The overall growth of the index has been over 70.0 for the tenth consecutive months, a level researchers say is a significant expansion, signaling more pressure for the supply chain in the country.

Analyzing month-to-month changes in warehousing, transportation and inventory, the latest figures were driven by many factors, especially warehousing prices, according to the report.

The subindex of the warehouse price rose up to over 90.0 for the first time in history, the report said, calling the increase a "representative of costs as a whole."

These high prices in November were caused by the rapid movement of a significant volume of inventory from upstream storage, including docks, wholesales and distributors to downstream retailers, the report explained.

"In October, upstream respondents reported rates of growth 10.3 points higher than their downstream respondents.
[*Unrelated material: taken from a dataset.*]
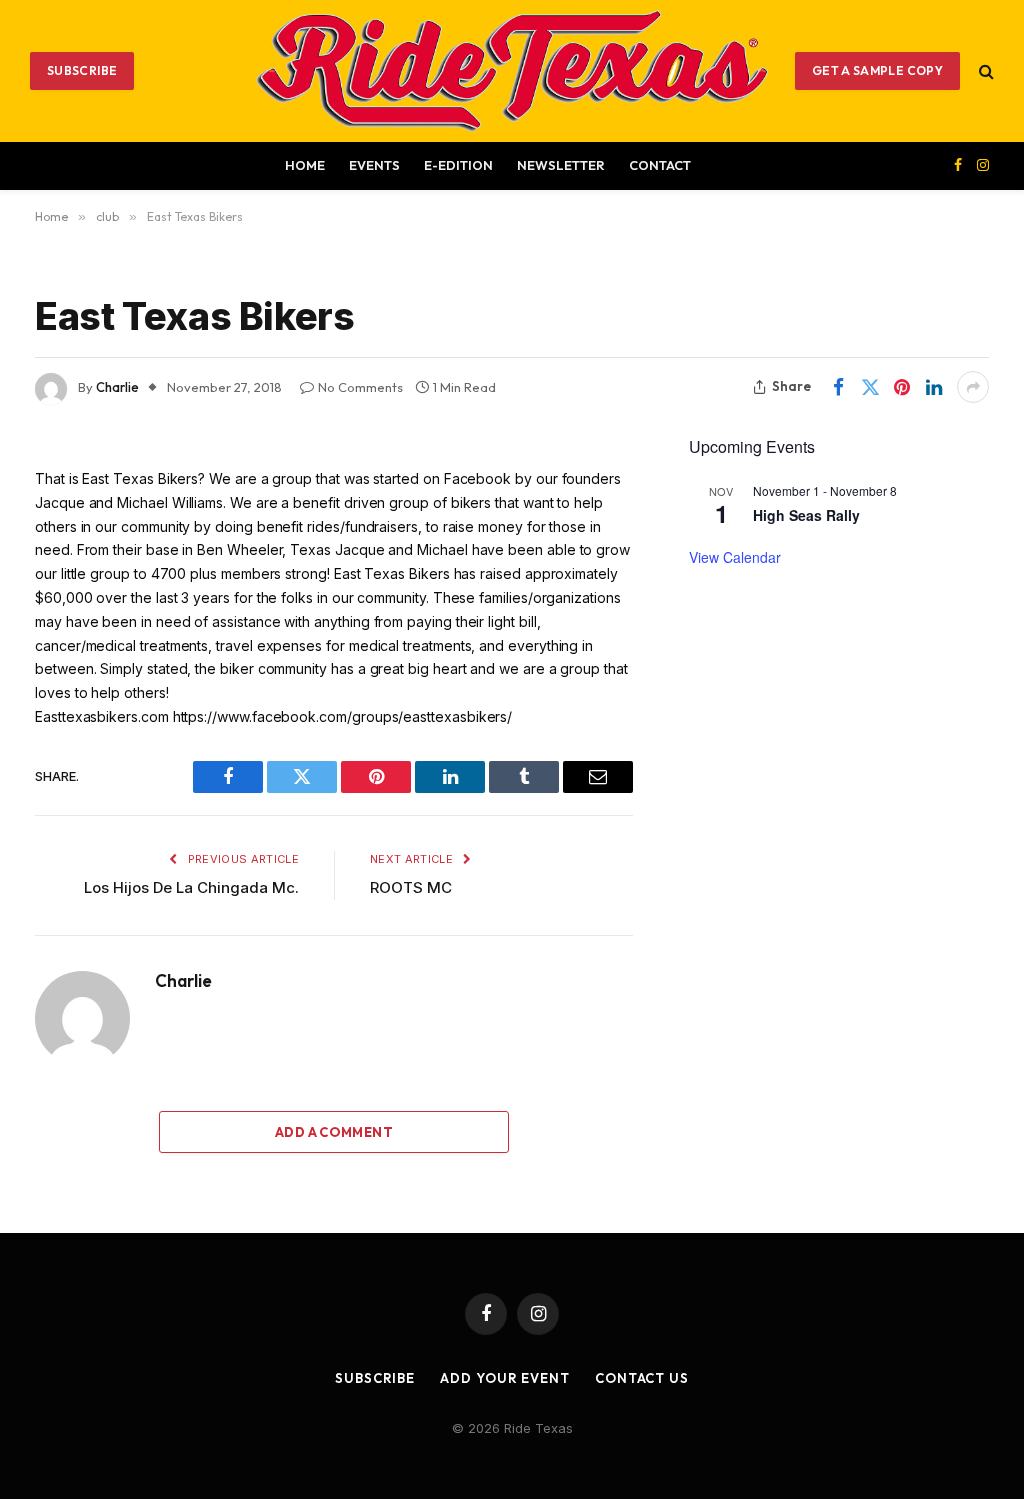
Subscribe (82, 70)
In November this flipped, and upstream respondents reported inventory growth was 10.9 points lower than downstream respondents," the report said.

Expecting a less than previously predicted severe shortage of retail goods this holiday, the report said the improvement "seems to have been largely achieved by firms spending heavily on warehousing and transportation to get goods downstream."
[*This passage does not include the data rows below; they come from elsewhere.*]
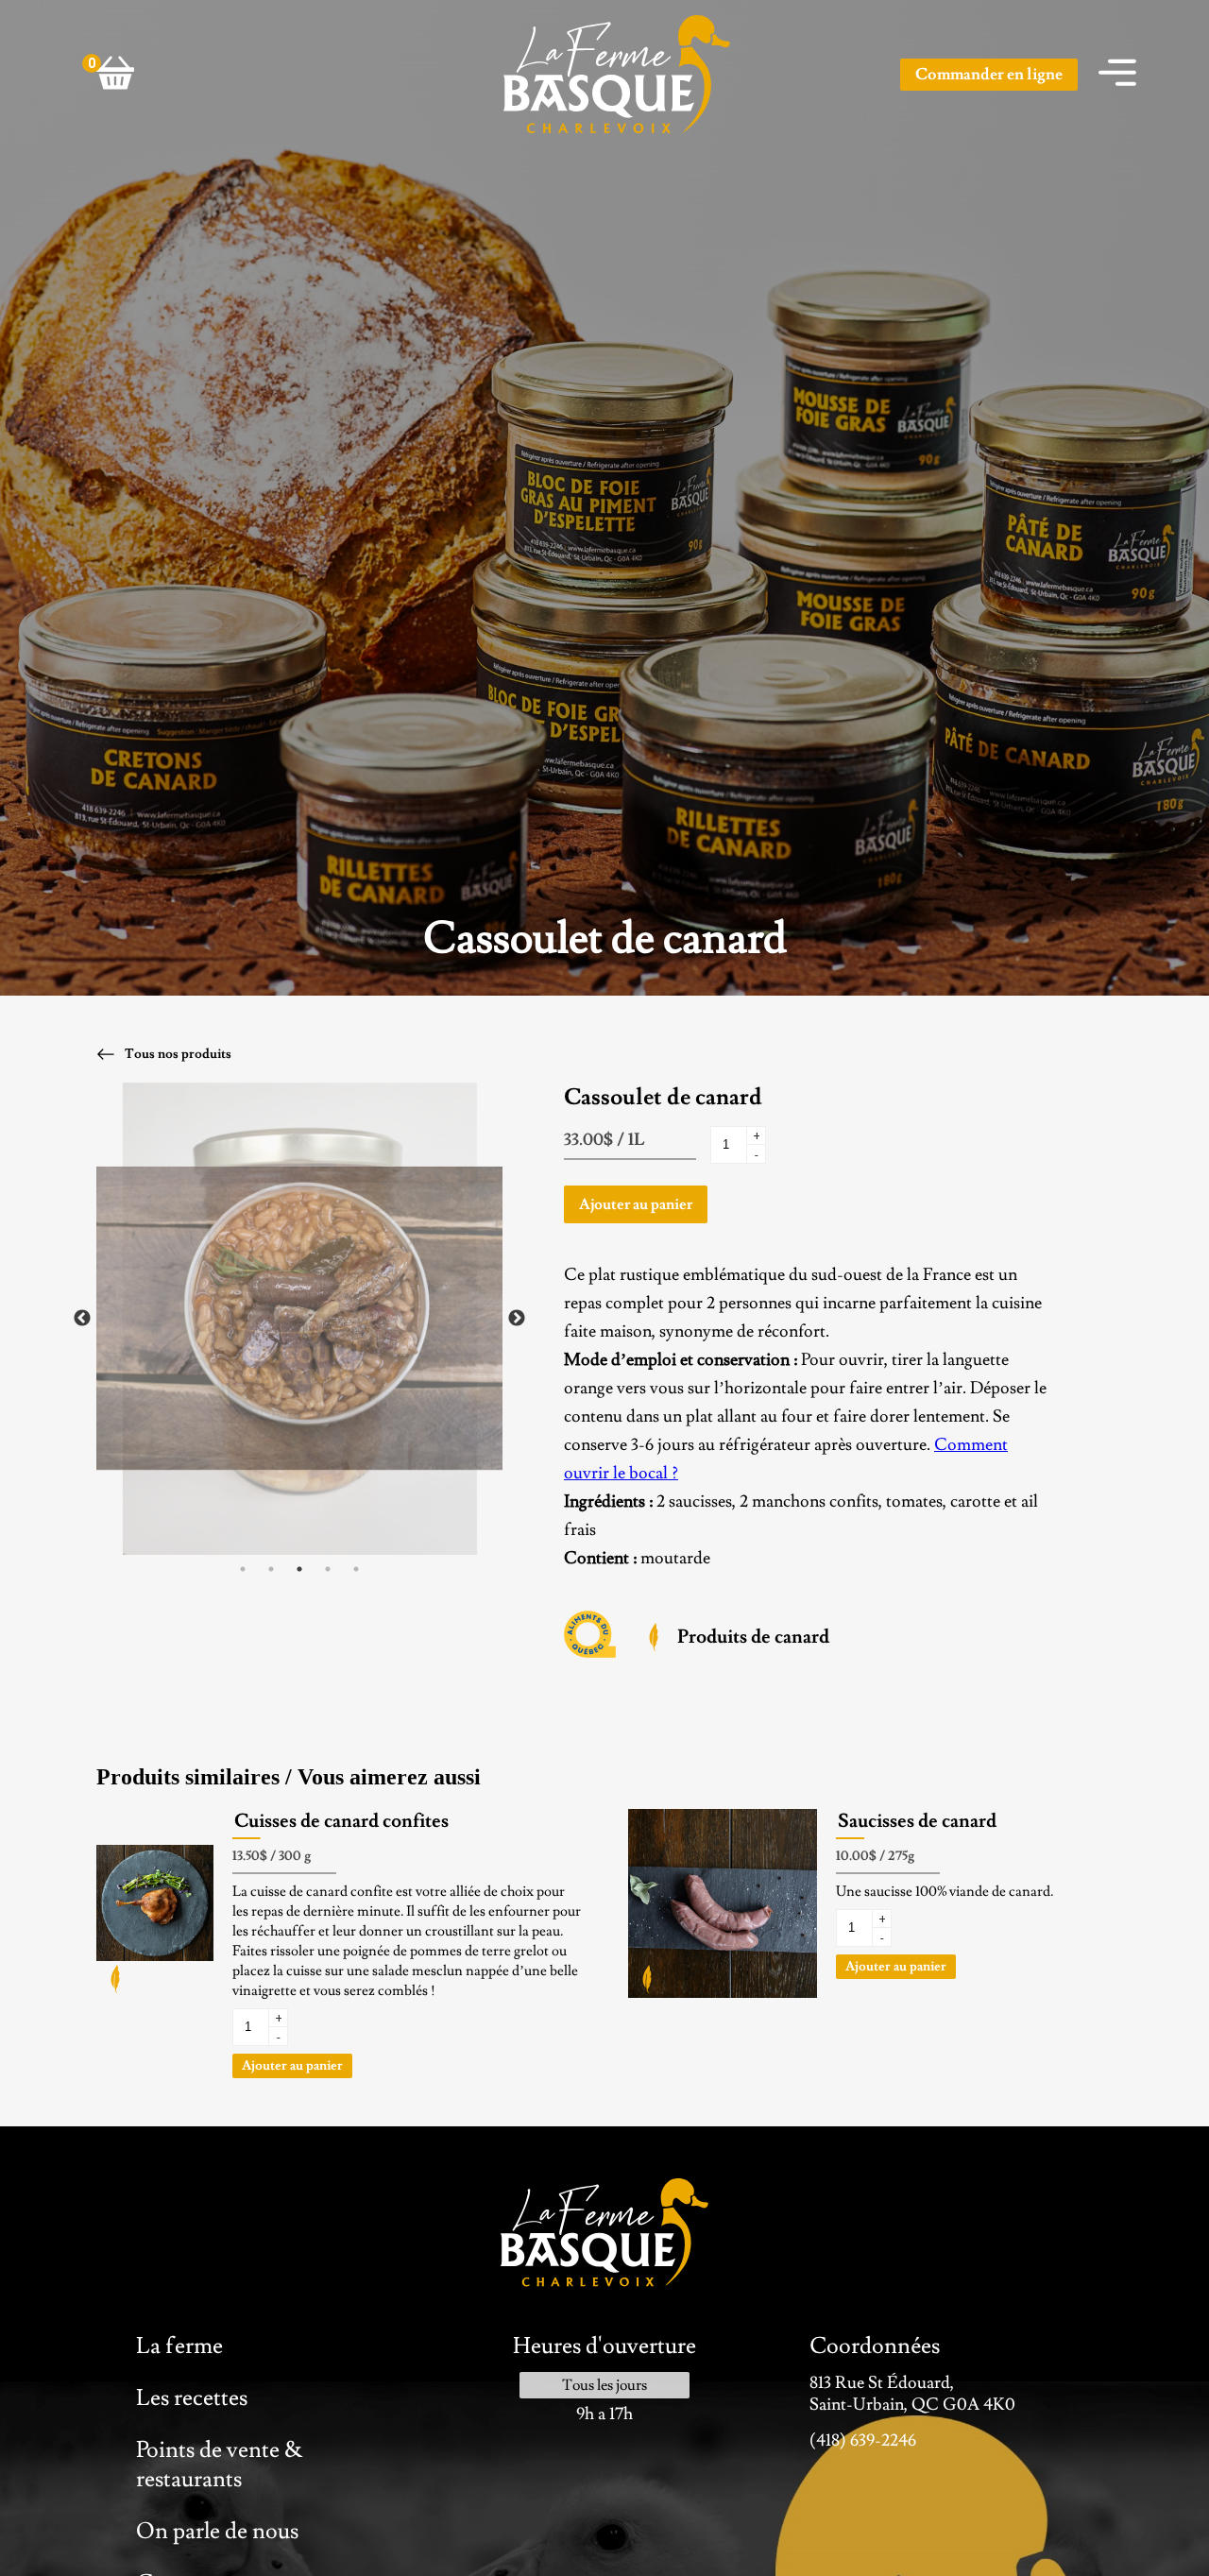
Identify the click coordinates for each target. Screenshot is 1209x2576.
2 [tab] (271, 1569)
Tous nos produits (178, 1054)
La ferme (179, 2346)
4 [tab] (327, 1569)
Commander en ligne (989, 74)
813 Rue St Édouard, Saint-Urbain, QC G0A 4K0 (912, 2393)
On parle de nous (217, 2531)
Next (516, 1318)
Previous (82, 1318)
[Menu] (1117, 74)
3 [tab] (299, 1569)
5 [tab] (356, 1569)
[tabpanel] (299, 1319)
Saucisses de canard (917, 1821)
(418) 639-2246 (862, 2440)
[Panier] (115, 74)
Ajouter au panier (635, 1204)
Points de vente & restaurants (219, 2464)
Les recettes (191, 2398)
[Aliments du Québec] (597, 1637)
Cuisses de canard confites (341, 1821)
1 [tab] (242, 1569)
According to the report, some retail giants have chartered their own ships to ensure the availability of their inventory. "For example, Walmart's third quarter inventory levels were up 11.5 percent from the same time last year," it noted.

However, "smaller firms such as The Gap, Victoria's Secret, and Abercrombie & Fitch who did not have the resources to chart their own ships may still be short on inventory, lacking the supply to keep up with consumer demand," the report said.

Furthermore, the report noted that U.S. retailers intentionally reduced product promotions amid the lack of logistics capacity.

E-commerce retailers registered 10.7 billion U.S. dollars in sales on Cyber Monday, down 1.4 percent from 2020, while online sales on Black Friday were down from 9 billion dollars last year to 8.9 billion dollars, marking the first decrease ever in year-over-year online sales for the holiday, the report said.

The Logistics Managers' Index, founded in 2016, is a joint project by Arizona State University, Colorado State University, Rochester Institute of Technology, Rutgers University and the University of Nevada, Reno, along with the Council of Supply Chain Management Professionals.